A major barrier to consistent use of OCS for pediatric acute asthma exacerbations was discomfort with pediatric patients due to low numbers of pediatric calls, low acuity of pediatric patients, and lack of pediatric-focused education. These barriers mapped to the CFIR domains of outer setting, inner setting, and characteristics of individuals. Since pediatric call volume cannot be changed, those barriers can be addressed with frequent pediatric continuing education focusing on simple pediatric procedures (administering oral medication), pediatric dosing and drawing up medications, down-stream effects of OCS, and evidence for protocol changes.

This study has limitations that merit discussion. First, our sample is from four geographic areas of the United States, and thus due to the importance of geography and the heterogeneity of EMS agencies nationwide, our findings may not be generalizable to all EMS agencies. Further, the relatively small sample size of participants may bias the results due to differences in opinions and experiences, and in this study we did not reach thematic saturation. However, we employed a deductive approach with the CFIR domains and constructs as our predetermined analytical categories, and throughout the course of data collection, we did find examples of each CFIR construct. We chose the CFIR as our framework given its broad reach and applicability to multiple health care settings; however the study of implementation in prehospital medicine is relatively new and understudied, thus there may be other frameworks (e.g., Promoting Action on Research Implementation in Health Services, Theory of Diffusion, Theory of Planned Behavior) better suited to the prehospital environment.18 Lastly, we pooled data from in-depth interviews and focus groups, which while shedding light on both individual and group perceptions of phenomena, could also have introduced bias by analyzing those two types of perspectives together. However, the scheduling of in-depth interviews was due to scheduling conflicts, and therefore we chose to include those individual perspectives rather than exclude them.

CONCLUSION

This is one of the first qualitative studies to analyze EMS clinicians’ knowledge of and comfort with prehospital administration of OCS in pediatric patients with acute asthma exacerbations.
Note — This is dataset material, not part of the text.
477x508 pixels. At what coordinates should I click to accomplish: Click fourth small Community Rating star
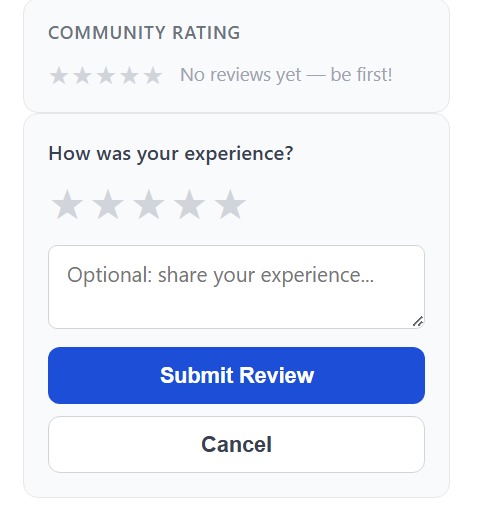click(x=129, y=75)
This study provides a better understanding of EMS clinicians’ perspectives of OCS use and identified important facilitators and barriers to uptake of this protocol element. OCS are an important treatment in the prehospital management of acute asthma exacerbations and EMS clinicians believe that prehospital administration of OCS for pediatric asthma patients is feasible and beneficial. In addition to establishing the importance of fostering good communication and feedback, we identified potential opportunities for targeted education and training to increase the uptake of OCS administration by EMS clinicians for pediatric asthma patients.

FUNDING / FINANCIAL SUPPORT

This study’s data analysis and Dr. Fishe’s research activities were supported by a career development award from NIH/NHLBI (K23HL149991). The content is solely the responsibility of the authors and does not necessarily represent the official views of the National Institutes of Health.

Footnotes

PRESENTATIONS: Portions of this study were presented as a poster at the National Association of EMS Physicians Annual Meeting in San Diego, California, in January 2022.

DECLARATION OF INTEREST

The authors (KM, AC, LR, JB, JNF) report no conflicts of interest. The authors alone are responsible for the content and writing of this manuscript.